Puis je me rappelai, comme on se rappelle un rêve, que mon bon ami Huet, le paysagiste, le peintre des marais et des grèves, m’avait parlé d’un charmant village au bord de la mer où il avait failli s’étrangler avec une arête de sole, et que ce village s’appelait Trouville. […] ll y avait au Havre infiniment plus d’occasions pour Rio de Janeiro, pour Sydney ou pour la côte de Coromandel qu’il n’y en avait pour Trouville. Trouville, comme latitude, était alors à peu près aussi ignoré que l’île de Robinson Crusoé ».

Aussi ignorée que l’île de Robinson Crusoé, Trouville ne le resta pas longtemps. Car déjà, Trouville est en train de se muer en lieu de villégiature où le charme opère. Dans tous les sens du terme. 

C’est ici que Gustave Flaubert connaît, à l’âge de 15 ans, ses premiers émois sentimentaux — sur la plage, il tombe sous le charme d’Elsa Schlésinger. Cet amour à sens unique lui inspira le personnage de Mme Arnoux, dans L’Education sentimentale… 

Trouville par son atmosphère pittoresque et ses embruns de bout du monde sert ainsi de décor à nombre d’impressionnistes. Claude Monet y peignit, dans les années 1870, Camille Assise sur La Plage de Trouville. Ou encore  La plage de Trouville. Ainsi l’imaginaire de l’époque est-il titillé par cette image d’un village où tout semble être magnificence, calme et volupté. 

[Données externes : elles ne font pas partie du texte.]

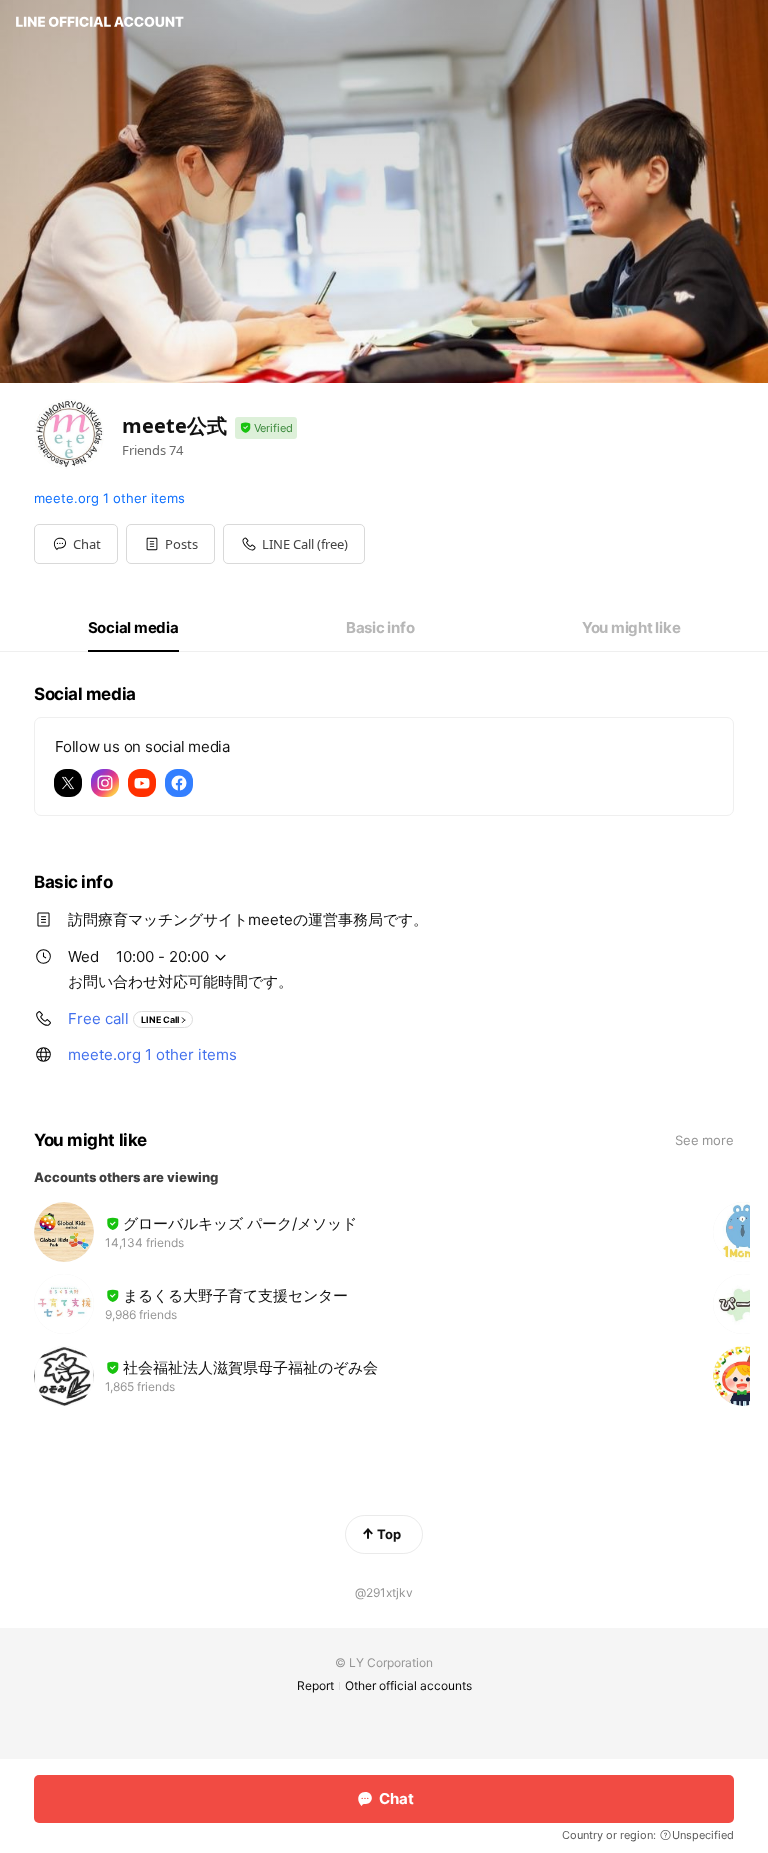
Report (315, 1685)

Pour accueillir ce beau monde à l’exigence racée, c’est d’abord l’hôtel de Paris qui est construit. Et son nom démontre bien la fascination qu’exerce déjà Trouville sur les Parisiens. Érigé en 1840 sur le front de mer, il accueille ces étrangers du dedans venus découvrir les bains de mer, et la Côte fleurie. 

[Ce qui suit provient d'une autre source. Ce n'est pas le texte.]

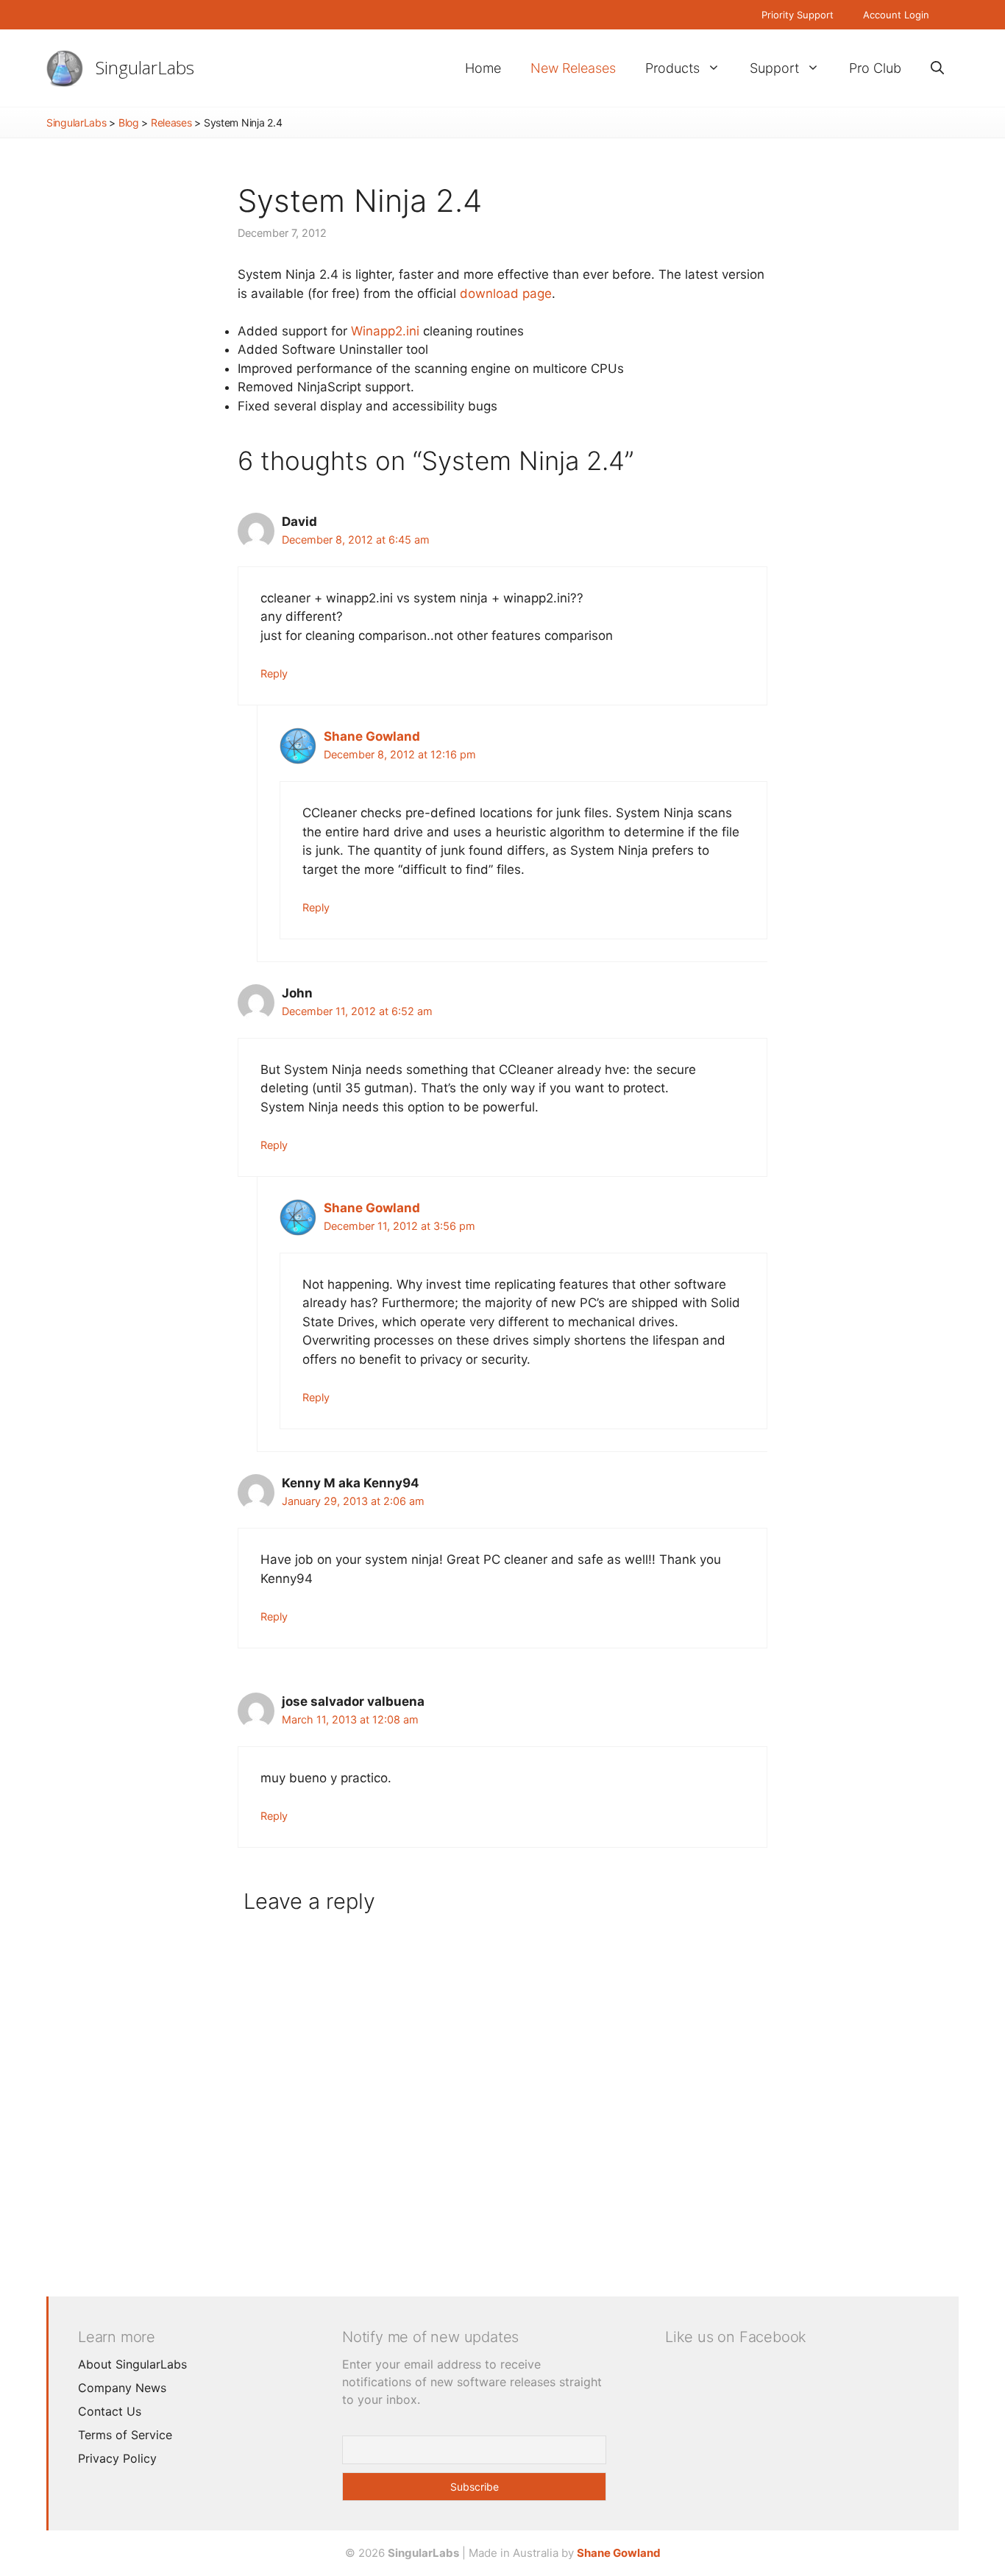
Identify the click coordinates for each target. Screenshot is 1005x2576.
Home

Quelques 26 ans plus tard, c’est l’hôtel des Roches Noires qui est bâtit dans un luxe devenu typique de Trouville. Cet hôtel, construit par l’architecte Alphonse-Nicolas Crépinet, s’agrandit au fur et à mesure que Trouville gagne en réputation.  75 chambres à l’origine, puis 300 chambres en 1913… Claude Monnet l’a encore figé dans l’une de ses toiles. 

Des ruelles pavées, des bateaux de pêche et un artisanat encore inconnu — Trouville gagne le surnom de « Reine des plages. »

Il n’en faut pas plus pour que des entrepreneurs aguerris et de riches familles choisissent d’y faire bâtir des villas somptueuses; aujourd’hui somptueusement conservées. 

Trouville, Lieu De Villégiature 

Dès 1847, le casino de Trouville fait se déplacer les foules. On s’y imprègne d’une oisiveté bien inspirée — tant il devient l’épicentre d’un mode de vie balnéaire. C’est ici même que le sculpteur trouvillais Gustave Binant y inventa les petits chevaux. Ici, encore, que les cocottes de la Belle Epoque y trouveront leur compte. Mais en attendant, Trouville est surtout le lieu où il faut investir. 

Et l’époque est à l’audace architecturale. Alors on construit des villas qui mêlent toutes les beautés architecturales du monde. Une villa mauresque piquée d’un escalier renversant. Une autre villa persane en brique polychrome, destinée au Prince Sagan. Une autre bâtisse digne d’un château, érigée là pour la marquise de Montebello… On se surpasse pour combler les attentes Trouvillaises, comme titillées par tant de récits picturaux ou romanesques. 

D’ailleurs le charme de Trouville ne s’est jamais tari. Lorsque Marcel Proust se rend à Trouville, il loge à l’hôtel des Roches Noires. Lorsque Marguerite Duras décide d’y acquérir un bien, c’est dans ce même hôtel, devenu entre temps une résidence privée, qu’elle achète un appartement faisant face à la splendeur de la mer ! 

Que reste-t-il alors de ce lieu de villégiature au charme épatant? Des brasseries typiques ayant traversées le temps sans une once de prétention — les Vapeurs avec leur nom évoquant ce glorieux passé ! Ou encore Deauville. La ville voisine qui fut construite pour directement concurrencer la beauté et l’attrait de Trouville. Désormais complémentaires, ces icônes de la côte Normande n’ont décidément pas fini d’inspirer les artistes. Il n’y a qu’à suivre la 46ème édition du Festival du Cinéma Américain de Deauville, s’il fallait s’en convaincre.